Aaron begins to walk, and I follow. We aren’t headed back to the house. Our steps are random as we wander through the forest. 

He smiles at something. 

“I talk like greyskins attacking wasn’t a common occurrence.” He shakes his head at his own words. “But this particular attack affects me to this day. We’d gotten word of another village that had been attacked and they needed help setting up their defenses again. Salem had been pretty lucky, and my parents both volunteered to help. After being gone for more than a week, we started to get worried. Soon they came back.”

“Well, that’s good,” I say. 

“Would have been,” his tone is solemn, “if they hadn’t come back as greyskins.”

I do my best not to gasp at his words, but I can’t help it. 

“They came in the middle of the night. But there were hundreds of them. We assumed this group had broken off from the larger herd that had attacked the village my parents had gone to help.”

He lets out a sigh and a slight shudder.

“I don’t really know what happened,” he says. “It probably took them about a day to die. They reanimated and must have started walking toward Salem. Only there were many more that followed. They came in the middle of the night and surprised all of us. Somehow, I lost Connor in all the commotion. But the corpses of my parents came after me.”

“How did your parents know to come after you?” I ask in horror. “Greyskins can’t think.”

“To this day, I can’t really make any sense of it,” Aaron says. “Maybe their brains were working enough to remember images of me. Maybe it was a complete fluke. Either way, it was the most sickening experience of my life. And the most terrifying.”

I hold out a hand to touch Aaron’s arm, stopping our walk to nowhere. “You don’t have to continue,” I say. “I know how much this hurts.”

“But you need to understand where I’m coming from in all of this,” he says. So, I say nothing more. 

“My father came at me first. I didn’t know it, but the gun I was using had only one shot left. We were in our house. The big house, at the end of Salem. Have you seen it?”

I nod, not wanting to reveal what I saw there.

“Back then, Salem was full of houses, not these shacks you see now. Anyway, my parents got in somehow. I didn’t want to defend myself against them but I had to. It only took one shot to take down my father. But my mother came at me viciously. I got cornered. I thought I was about to die. That’s when the lights started flickering. The bulbs burst. Everything electronic in the house flowed to my body. I had no idea what was happening until the shocking light came out of my hands and fried her. There was a lot of glass and shrapnel. That’s what made this scar.”

Aaron pulls down his collar and sighs again, almost as if to keep himself composed. 

“I was left alone in the house with my dead parents lying on the floor. That’s when Connor came in and found me. For some reason, I never told him how it all happened. For some reason, he never asked. Shortly after that, Evelyn found me. She had heard about my situation, and she somehow knew about how I killed my parents. I know now that her suspicions were confirmed when she held my hand to comfort me.”

He pauses to rub his face with his hands. “There is much for you to learn about Evelyn. She is a good person and her intentions are pure. But her past is dark.”
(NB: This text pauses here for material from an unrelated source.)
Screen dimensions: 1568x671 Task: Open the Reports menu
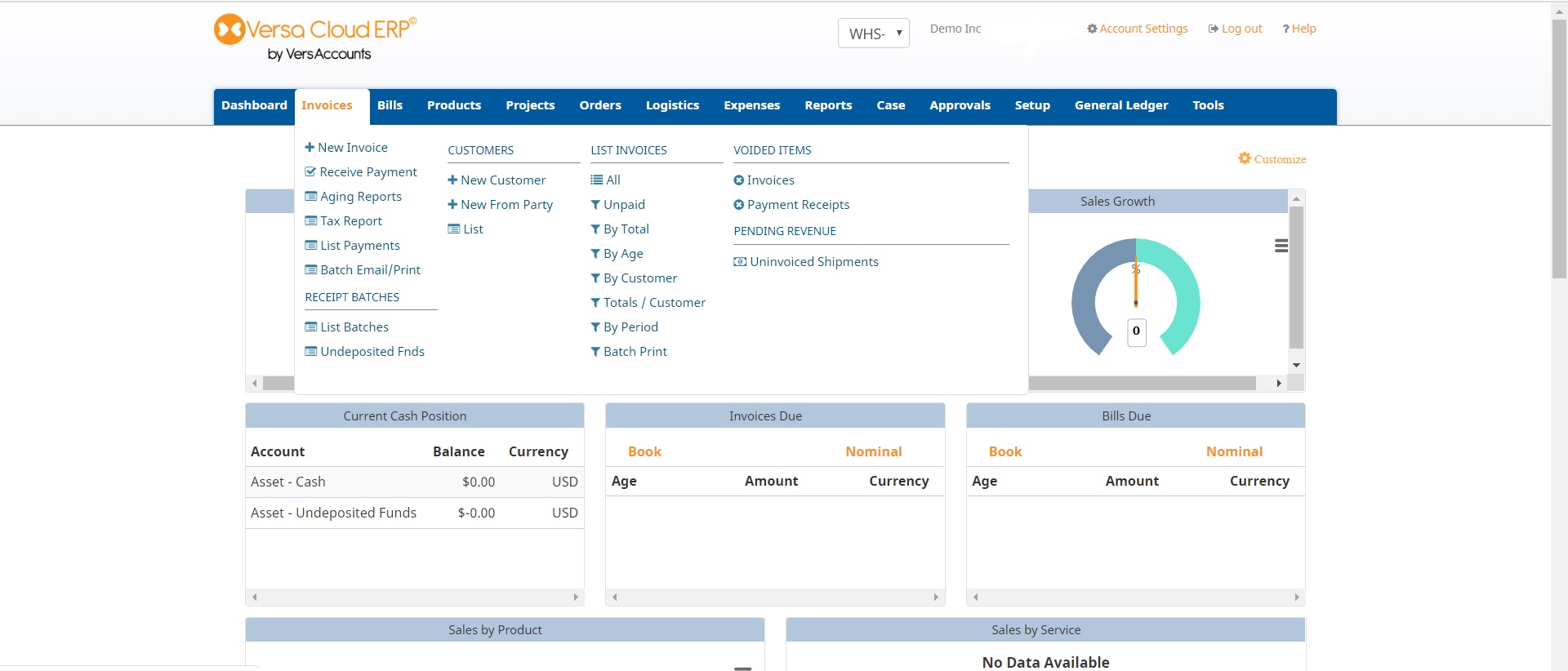827,105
“So, she’s hiding something?” I ask. 

“We’re all hiding something,” Aaron says. “You’re only the third person to know how I discovered what I am. You, Evelyn, and me.”

I’m surprised to hear this. I thought surely that Heather and Danny would know. When I express this to Aaron, he just shakes his head and smiles. “They’ve both asked me about it on separate occasions, but I decided not to tell them.”

“Why are you telling me?”

He doesn’t say anything for several quiet moments. I almost fear what his answer will be. In my mind, I’m pleading that he doesn’t say something about how much he cares for me, or how he has loved me since he first saw me.

“Because you’re the one that needs to know,” he says. 

I’m relieved that there is no declaration of deep feelings, but his answer leaves me curious.